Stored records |
----------------
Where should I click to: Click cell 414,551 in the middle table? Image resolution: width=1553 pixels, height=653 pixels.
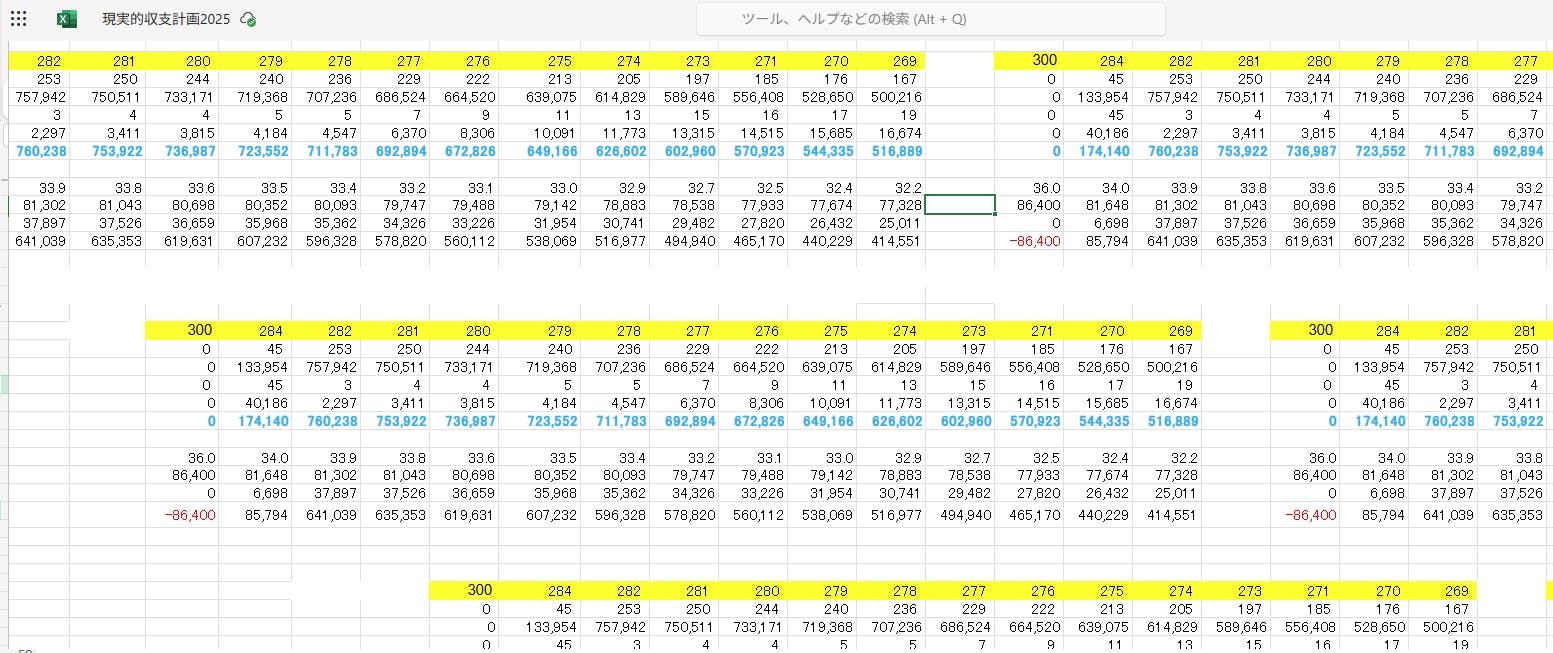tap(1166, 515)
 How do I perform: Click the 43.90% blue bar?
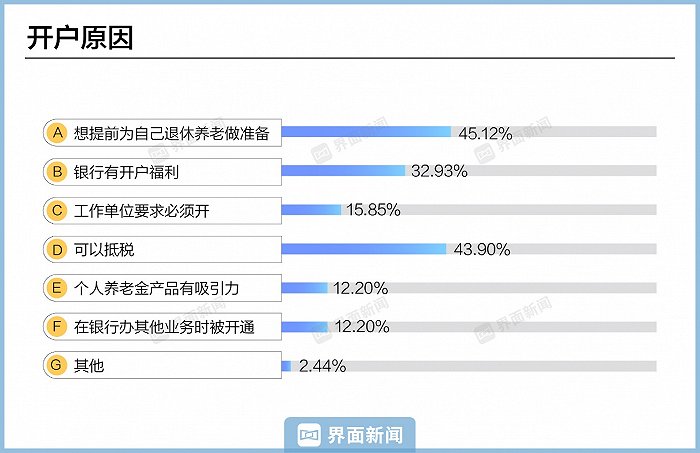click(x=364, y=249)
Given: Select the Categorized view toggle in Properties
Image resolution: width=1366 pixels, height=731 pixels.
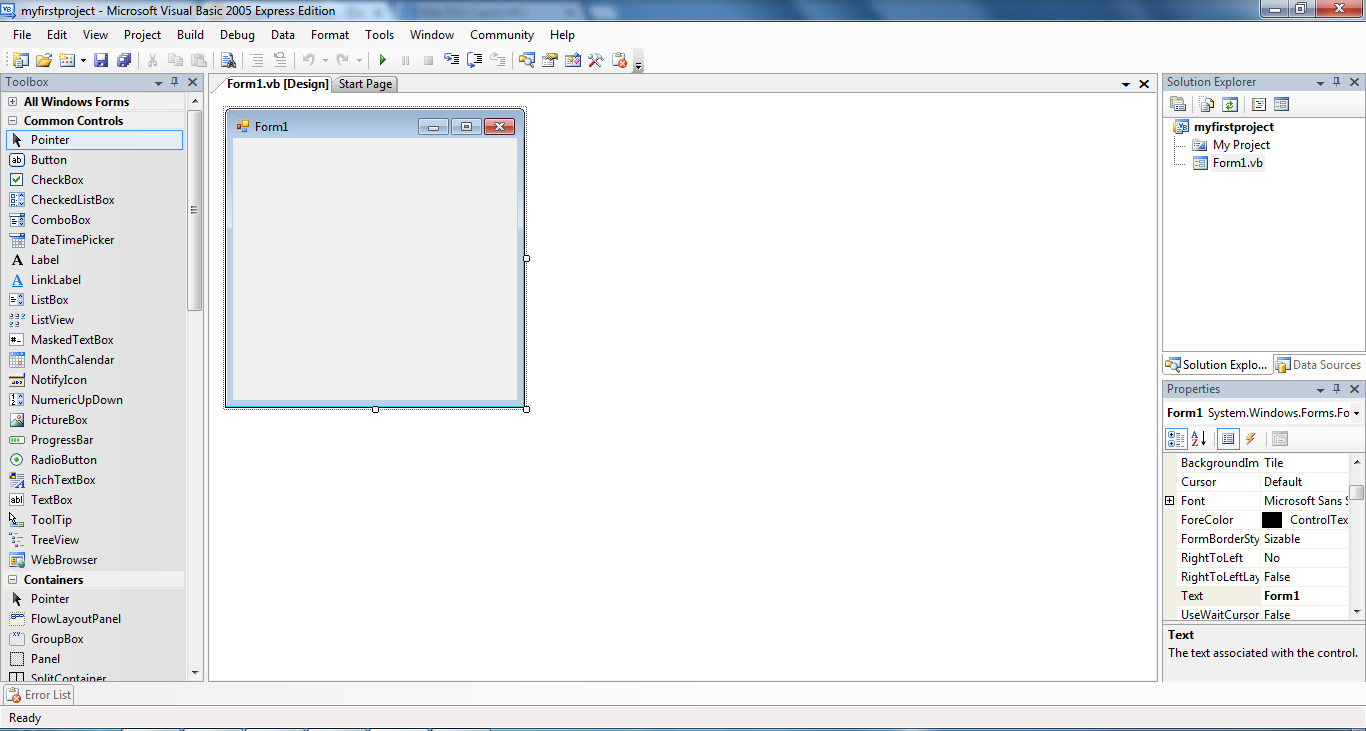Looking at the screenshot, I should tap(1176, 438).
----------------
INSTRUCTIONS TO FOLLOW | Once you reach the line containing "Image resolution: width=1366", print it and every line after it exactly, through the end of the entries, without any pictures.

SOLUTION TO THIS PROBLEM |
Image resolution: width=1366 pixels, height=731 pixels.
Looking at the screenshot, I should tap(1176, 438).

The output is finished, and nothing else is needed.